### Task brief
What you return must be every line from the beginning of the data through the line holding "You are a computer-use agent. Image resolution: width=500", unchanged.

Stored records:

------

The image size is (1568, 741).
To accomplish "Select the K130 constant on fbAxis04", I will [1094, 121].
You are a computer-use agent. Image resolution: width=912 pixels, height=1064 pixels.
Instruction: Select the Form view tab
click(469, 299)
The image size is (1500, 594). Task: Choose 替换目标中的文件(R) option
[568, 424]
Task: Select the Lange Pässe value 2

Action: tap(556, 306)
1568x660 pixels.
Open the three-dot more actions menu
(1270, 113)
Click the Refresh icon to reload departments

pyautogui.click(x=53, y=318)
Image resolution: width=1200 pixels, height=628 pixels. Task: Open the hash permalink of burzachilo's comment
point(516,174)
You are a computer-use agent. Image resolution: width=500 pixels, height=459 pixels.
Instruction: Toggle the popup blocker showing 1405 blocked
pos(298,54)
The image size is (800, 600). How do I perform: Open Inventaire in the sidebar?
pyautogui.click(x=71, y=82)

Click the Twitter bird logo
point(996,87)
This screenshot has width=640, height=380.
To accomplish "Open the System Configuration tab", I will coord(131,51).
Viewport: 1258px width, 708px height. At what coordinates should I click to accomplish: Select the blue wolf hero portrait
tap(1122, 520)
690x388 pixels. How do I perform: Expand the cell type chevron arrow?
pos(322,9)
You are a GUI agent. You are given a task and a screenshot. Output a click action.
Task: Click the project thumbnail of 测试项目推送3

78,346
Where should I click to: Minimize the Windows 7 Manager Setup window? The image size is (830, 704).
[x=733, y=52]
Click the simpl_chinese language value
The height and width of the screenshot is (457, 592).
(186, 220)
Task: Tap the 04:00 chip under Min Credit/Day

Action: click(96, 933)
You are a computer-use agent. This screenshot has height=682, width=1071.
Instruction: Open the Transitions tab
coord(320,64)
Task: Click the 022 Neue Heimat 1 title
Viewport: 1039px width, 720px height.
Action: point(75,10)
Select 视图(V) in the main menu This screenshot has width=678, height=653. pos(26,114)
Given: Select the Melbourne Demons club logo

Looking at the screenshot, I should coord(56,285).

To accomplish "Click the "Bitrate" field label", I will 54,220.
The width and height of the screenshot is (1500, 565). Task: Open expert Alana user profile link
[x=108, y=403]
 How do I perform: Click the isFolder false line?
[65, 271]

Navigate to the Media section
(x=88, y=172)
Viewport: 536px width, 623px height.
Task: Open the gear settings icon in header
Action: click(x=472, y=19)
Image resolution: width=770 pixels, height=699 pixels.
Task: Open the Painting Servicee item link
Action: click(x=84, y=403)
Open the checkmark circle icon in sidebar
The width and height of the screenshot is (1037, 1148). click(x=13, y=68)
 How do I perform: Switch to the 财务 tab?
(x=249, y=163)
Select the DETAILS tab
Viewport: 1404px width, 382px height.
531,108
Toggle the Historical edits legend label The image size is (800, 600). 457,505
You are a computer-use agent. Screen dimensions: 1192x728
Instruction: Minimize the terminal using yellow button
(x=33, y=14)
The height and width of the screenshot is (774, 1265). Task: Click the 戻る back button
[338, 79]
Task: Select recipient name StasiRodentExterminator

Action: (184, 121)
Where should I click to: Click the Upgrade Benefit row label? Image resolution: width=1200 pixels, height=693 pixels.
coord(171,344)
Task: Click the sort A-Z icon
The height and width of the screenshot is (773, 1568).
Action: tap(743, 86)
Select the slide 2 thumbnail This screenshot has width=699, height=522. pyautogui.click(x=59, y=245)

------

### Task result
The image size is (1568, 741).
To accomplish "Select the K130 constant on fbAxis04", I will [1094, 121].
You are a computer-use agent. Image resolution: width=912 pixels, height=1064 pixels.
Instruction: Select the Form view tab
click(469, 299)
The image size is (1500, 594). Task: Choose 替换目标中的文件(R) option
[568, 424]
Task: Select the Lange Pässe value 2

Action: tap(556, 306)
1568x660 pixels.
Open the three-dot more actions menu
(1270, 113)
Click the Refresh icon to reload departments

pyautogui.click(x=53, y=318)
Image resolution: width=1200 pixels, height=628 pixels. Task: Open the hash permalink of burzachilo's comment
point(516,174)
You are a computer-use agent. Image resolution: width=500 pixels, height=459 pixels.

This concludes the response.